** WHAT THE TASK REQUIRES **
Return each record exactly as it appears, so that nothing is dropped or altered.

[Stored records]

————

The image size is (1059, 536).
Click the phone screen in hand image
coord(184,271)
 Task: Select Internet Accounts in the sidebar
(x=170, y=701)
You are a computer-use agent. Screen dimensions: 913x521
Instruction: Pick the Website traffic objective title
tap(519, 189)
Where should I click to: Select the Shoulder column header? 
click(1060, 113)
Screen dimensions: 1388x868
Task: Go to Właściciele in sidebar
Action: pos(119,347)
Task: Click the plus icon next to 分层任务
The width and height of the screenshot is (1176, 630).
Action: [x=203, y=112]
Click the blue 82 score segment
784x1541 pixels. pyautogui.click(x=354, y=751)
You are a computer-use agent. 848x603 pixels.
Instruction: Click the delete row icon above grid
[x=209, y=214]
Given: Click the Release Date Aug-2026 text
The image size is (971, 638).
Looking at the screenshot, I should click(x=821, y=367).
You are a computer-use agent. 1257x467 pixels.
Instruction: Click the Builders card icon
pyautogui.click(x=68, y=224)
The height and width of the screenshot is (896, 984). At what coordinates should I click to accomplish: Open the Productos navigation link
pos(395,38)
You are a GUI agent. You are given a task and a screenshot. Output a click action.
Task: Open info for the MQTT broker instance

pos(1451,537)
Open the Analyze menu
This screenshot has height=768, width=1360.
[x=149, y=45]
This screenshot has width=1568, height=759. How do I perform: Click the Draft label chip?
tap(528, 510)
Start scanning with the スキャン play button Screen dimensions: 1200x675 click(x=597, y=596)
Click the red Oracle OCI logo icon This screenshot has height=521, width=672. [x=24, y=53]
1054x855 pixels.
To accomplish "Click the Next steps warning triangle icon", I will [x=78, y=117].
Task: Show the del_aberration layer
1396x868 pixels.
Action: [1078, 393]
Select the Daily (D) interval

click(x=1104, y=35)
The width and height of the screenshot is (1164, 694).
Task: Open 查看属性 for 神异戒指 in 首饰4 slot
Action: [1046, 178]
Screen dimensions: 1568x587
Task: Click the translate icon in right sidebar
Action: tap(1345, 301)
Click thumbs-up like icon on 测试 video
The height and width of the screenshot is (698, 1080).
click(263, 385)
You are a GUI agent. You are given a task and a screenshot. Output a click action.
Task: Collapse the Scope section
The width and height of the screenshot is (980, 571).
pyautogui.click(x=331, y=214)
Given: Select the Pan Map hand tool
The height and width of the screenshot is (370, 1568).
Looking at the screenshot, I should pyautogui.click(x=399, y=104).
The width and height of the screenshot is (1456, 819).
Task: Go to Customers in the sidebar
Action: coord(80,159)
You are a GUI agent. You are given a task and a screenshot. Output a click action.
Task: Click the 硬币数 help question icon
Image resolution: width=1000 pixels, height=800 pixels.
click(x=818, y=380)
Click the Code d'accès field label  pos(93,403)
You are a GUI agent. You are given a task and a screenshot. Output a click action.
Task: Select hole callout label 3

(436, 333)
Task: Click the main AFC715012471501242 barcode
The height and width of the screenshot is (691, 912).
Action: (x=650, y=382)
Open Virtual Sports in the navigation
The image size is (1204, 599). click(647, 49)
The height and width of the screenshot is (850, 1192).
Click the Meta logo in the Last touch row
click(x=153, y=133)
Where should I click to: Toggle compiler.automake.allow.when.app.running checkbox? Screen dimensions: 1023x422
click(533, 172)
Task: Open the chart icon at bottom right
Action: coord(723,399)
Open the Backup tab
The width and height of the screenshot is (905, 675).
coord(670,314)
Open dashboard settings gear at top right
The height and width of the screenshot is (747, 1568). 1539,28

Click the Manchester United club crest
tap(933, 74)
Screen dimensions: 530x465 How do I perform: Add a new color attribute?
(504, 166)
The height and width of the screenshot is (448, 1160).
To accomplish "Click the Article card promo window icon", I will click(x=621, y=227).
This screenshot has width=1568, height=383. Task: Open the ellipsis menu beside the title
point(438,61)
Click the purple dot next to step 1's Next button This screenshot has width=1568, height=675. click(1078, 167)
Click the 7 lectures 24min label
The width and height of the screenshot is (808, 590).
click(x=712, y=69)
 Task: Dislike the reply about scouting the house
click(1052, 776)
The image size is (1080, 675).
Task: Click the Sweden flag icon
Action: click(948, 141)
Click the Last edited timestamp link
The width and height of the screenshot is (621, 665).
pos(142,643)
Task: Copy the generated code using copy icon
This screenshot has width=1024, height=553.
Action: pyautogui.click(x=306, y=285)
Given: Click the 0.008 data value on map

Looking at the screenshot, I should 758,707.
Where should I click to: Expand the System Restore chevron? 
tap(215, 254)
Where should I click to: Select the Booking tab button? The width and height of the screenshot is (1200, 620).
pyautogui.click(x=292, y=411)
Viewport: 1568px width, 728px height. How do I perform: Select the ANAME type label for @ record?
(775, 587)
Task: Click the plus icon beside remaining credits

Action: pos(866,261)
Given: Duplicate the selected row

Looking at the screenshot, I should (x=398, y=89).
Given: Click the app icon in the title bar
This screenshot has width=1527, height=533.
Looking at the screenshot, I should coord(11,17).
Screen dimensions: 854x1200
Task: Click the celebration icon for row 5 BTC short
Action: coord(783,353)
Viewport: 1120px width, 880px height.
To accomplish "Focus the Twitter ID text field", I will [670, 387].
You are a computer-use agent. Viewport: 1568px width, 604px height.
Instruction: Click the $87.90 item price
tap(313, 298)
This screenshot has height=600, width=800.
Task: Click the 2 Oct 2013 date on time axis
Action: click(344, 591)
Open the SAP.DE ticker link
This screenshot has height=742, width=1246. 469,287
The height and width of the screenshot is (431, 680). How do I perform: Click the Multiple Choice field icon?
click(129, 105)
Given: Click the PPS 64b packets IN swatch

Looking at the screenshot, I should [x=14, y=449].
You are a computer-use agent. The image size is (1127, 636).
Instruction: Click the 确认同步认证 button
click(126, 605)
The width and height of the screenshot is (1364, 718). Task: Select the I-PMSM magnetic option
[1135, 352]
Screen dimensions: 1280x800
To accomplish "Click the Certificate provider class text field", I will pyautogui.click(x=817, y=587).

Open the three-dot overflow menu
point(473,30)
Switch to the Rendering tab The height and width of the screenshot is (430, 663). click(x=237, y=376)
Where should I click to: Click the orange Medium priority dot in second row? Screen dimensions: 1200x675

————

** SOLUTION TO THIS TASK **
The image size is (1059, 536).
Click the phone screen in hand image
coord(184,271)
 Task: Select Internet Accounts in the sidebar
(x=170, y=701)
You are a computer-use agent. Screen dimensions: 913x521
Instruction: Pick the Website traffic objective title
tap(519, 189)
Where should I click to: Select the Shoulder column header? 
click(1060, 113)
Screen dimensions: 1388x868
Task: Go to Właściciele in sidebar
Action: pos(119,347)
Task: Click the plus icon next to 分层任务
The width and height of the screenshot is (1176, 630).
Action: [x=203, y=112]
Click the blue 82 score segment
784x1541 pixels. pyautogui.click(x=354, y=751)
You are a computer-use agent. 848x603 pixels.
Instruction: Click the delete row icon above grid
[x=209, y=214]
Given: Click the Release Date Aug-2026 text
The image size is (971, 638).
Looking at the screenshot, I should click(x=821, y=367).
You are a computer-use agent. 1257x467 pixels.
Instruction: Click the Builders card icon
pyautogui.click(x=68, y=224)
The height and width of the screenshot is (896, 984). At what coordinates should I click to accomplish: Open the Productos navigation link
pos(395,38)
You are a GUI agent. You are given a task and a screenshot. Output a click action.
Task: Open info for the MQTT broker instance

pos(1451,537)
Open the Analyze menu
This screenshot has height=768, width=1360.
[x=149, y=45]
This screenshot has width=1568, height=759. How do I perform: Click the Draft label chip?
tap(528, 510)
Start scanning with the スキャン play button Screen dimensions: 1200x675 click(x=597, y=596)
Click the red Oracle OCI logo icon This screenshot has height=521, width=672. [x=24, y=53]
1054x855 pixels.
To accomplish "Click the Next steps warning triangle icon", I will [x=78, y=117].
Task: Show the del_aberration layer
1396x868 pixels.
Action: [1078, 393]
Select the Daily (D) interval

click(x=1104, y=35)
The width and height of the screenshot is (1164, 694).
Task: Open 查看属性 for 神异戒指 in 首饰4 slot
Action: [1046, 178]
Screen dimensions: 1568x587
Task: Click the translate icon in right sidebar
Action: tap(1345, 301)
Click thumbs-up like icon on 测试 video
The height and width of the screenshot is (698, 1080).
click(263, 385)
You are a GUI agent. You are given a task and a screenshot. Output a click action.
Task: Collapse the Scope section
The width and height of the screenshot is (980, 571).
pyautogui.click(x=331, y=214)
Given: Select the Pan Map hand tool
The height and width of the screenshot is (370, 1568).
Looking at the screenshot, I should pyautogui.click(x=399, y=104).
The width and height of the screenshot is (1456, 819).
Task: Go to Customers in the sidebar
Action: coord(80,159)
You are a GUI agent. You are given a task and a screenshot. Output a click action.
Task: Click the 硬币数 help question icon
Image resolution: width=1000 pixels, height=800 pixels.
click(x=818, y=380)
Click the Code d'accès field label  pos(93,403)
You are a GUI agent. You are given a task and a screenshot. Output a click action.
Task: Select hole callout label 3

(436, 333)
Task: Click the main AFC715012471501242 barcode
The height and width of the screenshot is (691, 912).
Action: (x=650, y=382)
Open Virtual Sports in the navigation
The image size is (1204, 599). click(647, 49)
The height and width of the screenshot is (850, 1192).
Click the Meta logo in the Last touch row
click(x=153, y=133)
Where should I click to: Toggle compiler.automake.allow.when.app.running checkbox? Screen dimensions: 1023x422
click(533, 172)
Task: Open the chart icon at bottom right
Action: coord(723,399)
Open the Backup tab
The width and height of the screenshot is (905, 675).
coord(670,314)
Open dashboard settings gear at top right
The height and width of the screenshot is (747, 1568). 1539,28

Click the Manchester United club crest
tap(933, 74)
Screen dimensions: 530x465 How do I perform: Add a new color attribute?
(504, 166)
The height and width of the screenshot is (448, 1160).
To accomplish "Click the Article card promo window icon", I will click(x=621, y=227).
This screenshot has width=1568, height=383. Task: Open the ellipsis menu beside the title
point(438,61)
Click the purple dot next to step 1's Next button This screenshot has width=1568, height=675. click(1078, 167)
Click the 7 lectures 24min label
The width and height of the screenshot is (808, 590).
click(x=712, y=69)
 Task: Dislike the reply about scouting the house
click(1052, 776)
The image size is (1080, 675).
Task: Click the Sweden flag icon
Action: click(948, 141)
Click the Last edited timestamp link
The width and height of the screenshot is (621, 665).
pos(142,643)
Task: Copy the generated code using copy icon
This screenshot has width=1024, height=553.
Action: pyautogui.click(x=306, y=285)
Given: Click the 0.008 data value on map

Looking at the screenshot, I should 758,707.
Where should I click to: Expand the System Restore chevron? 
tap(215, 254)
Where should I click to: Select the Booking tab button? The width and height of the screenshot is (1200, 620).
pyautogui.click(x=292, y=411)
Viewport: 1568px width, 728px height. How do I perform: Select the ANAME type label for @ record?
(775, 587)
Task: Click the plus icon beside remaining credits

Action: pos(866,261)
Given: Duplicate the selected row

Looking at the screenshot, I should (x=398, y=89).
Given: Click the app icon in the title bar
This screenshot has width=1527, height=533.
Looking at the screenshot, I should coord(11,17).
Screen dimensions: 854x1200
Task: Click the celebration icon for row 5 BTC short
Action: coord(783,353)
Viewport: 1120px width, 880px height.
To accomplish "Focus the Twitter ID text field", I will [670, 387].
You are a computer-use agent. Viewport: 1568px width, 604px height.
Instruction: Click the $87.90 item price
tap(313, 298)
This screenshot has height=600, width=800.
Task: Click the 2 Oct 2013 date on time axis
Action: click(344, 591)
Open the SAP.DE ticker link
This screenshot has height=742, width=1246. 469,287
The height and width of the screenshot is (431, 680). How do I perform: Click the Multiple Choice field icon?
click(129, 105)
Given: Click the PPS 64b packets IN swatch

Looking at the screenshot, I should [x=14, y=449].
You are a computer-use agent. The image size is (1127, 636).
Instruction: Click the 确认同步认证 button
click(126, 605)
The width and height of the screenshot is (1364, 718). Task: Select the I-PMSM magnetic option
[1135, 352]
Screen dimensions: 1280x800
To accomplish "Click the Certificate provider class text field", I will pyautogui.click(x=817, y=587).

Open the three-dot overflow menu
point(473,30)
Switch to the Rendering tab The height and width of the screenshot is (430, 663). click(x=237, y=376)
Where should I click to: Click the orange Medium priority dot in second row? Screen dimensions: 1200x675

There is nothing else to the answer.